去年の夏は確か、テニスコートがあるという理由で、わざわざ千葉の一宮まで行った。なのにテニスは初日だけで、残り二日は浜辺で飲むや食うやの大騒ぎ。まあ真剣にテニスがしたいわけじゃないし、楽しければなんでもいい。
でも、今年は──。
「わたし、パスしようかな」
「えっ、亜由美行かないの? なんで?」
目を大きく開いた絵里が、白い睫毛をぱちぱちと瞬かせた。
「うーん、日程がさ。土日絡んでるから」
「バイト?」
「んーまあ、そんなとこ」
軽く笑って、ドクターペッパーを口に流し込む。本当はアルバイトなんてない。わたしの居酒屋バイトは月水金だ。

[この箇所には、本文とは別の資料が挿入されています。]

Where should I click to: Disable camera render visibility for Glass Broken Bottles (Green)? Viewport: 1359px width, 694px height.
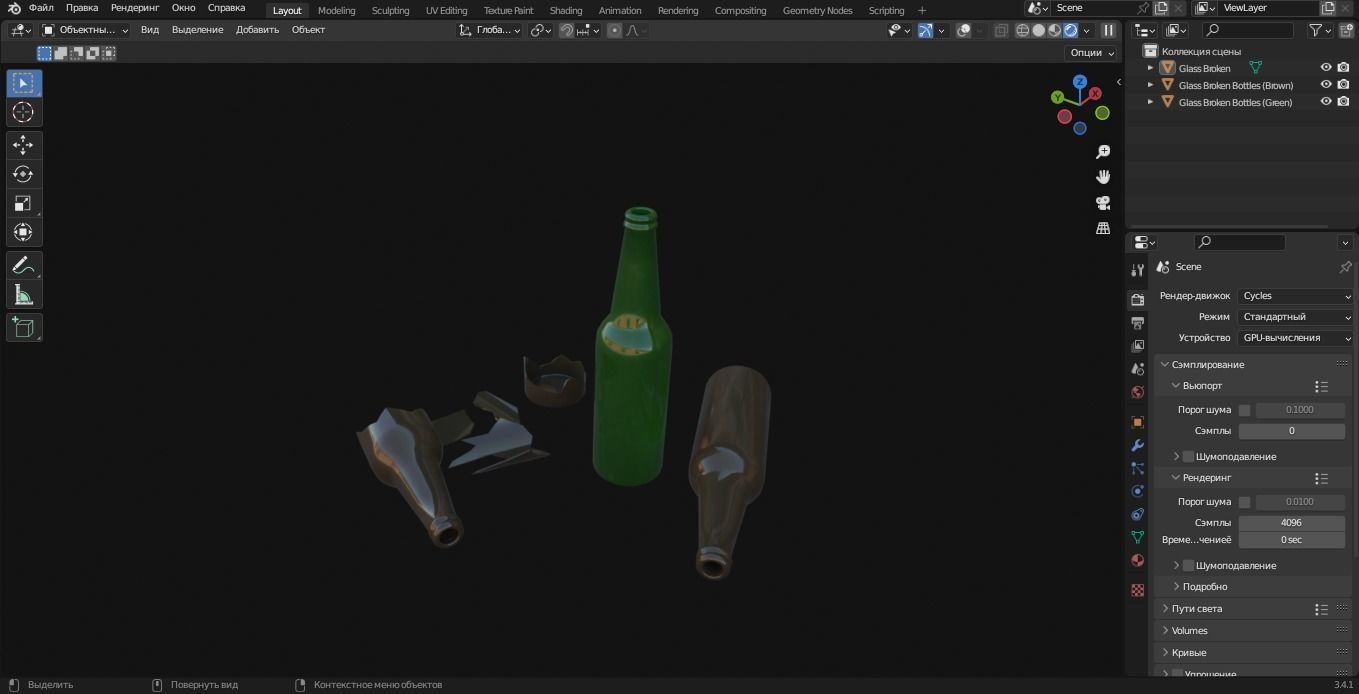1344,102
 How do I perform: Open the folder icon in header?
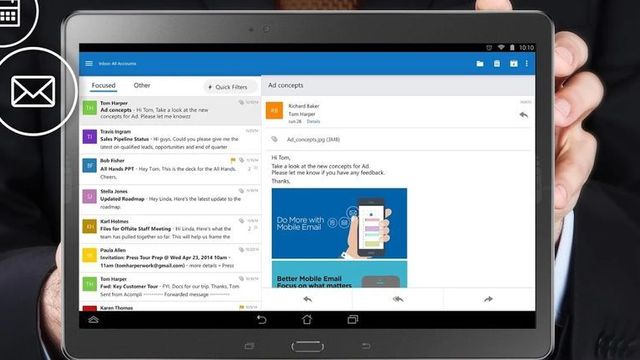pos(480,64)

でも、バイトみたいなものかも。だってお金を受け取っているんだから。
それにしても。あんなことを楽しい合宿より優先するなんて、わたしはアンポンタンだ。
「そっかあ。でもあれだね、亜由美が来ないとなると、洸太が泣いちゃうね?」
「あのね。それ絶対、絵里の気のせいだから」
洸太くんはサークルの後輩。この春に入ってきたピカピカの一年生だ。
絵里はこの間から、洸太くんがわたしのことを狙っている、と言って聞かない。まださほど親しくもないのに、なにを根拠にそう思うんだろう。
「そんなことないって。ねえ、亜由美的にはどうなの? 今彼氏いないよね? 年下はNG?」
「NGもなにも。洸太くんは別に、わた」
「あ! ウワサをすれば! 洸太ぁ!」
わたしの言葉を遮って、絵里が高い声を張り上げ、大きく手を振った。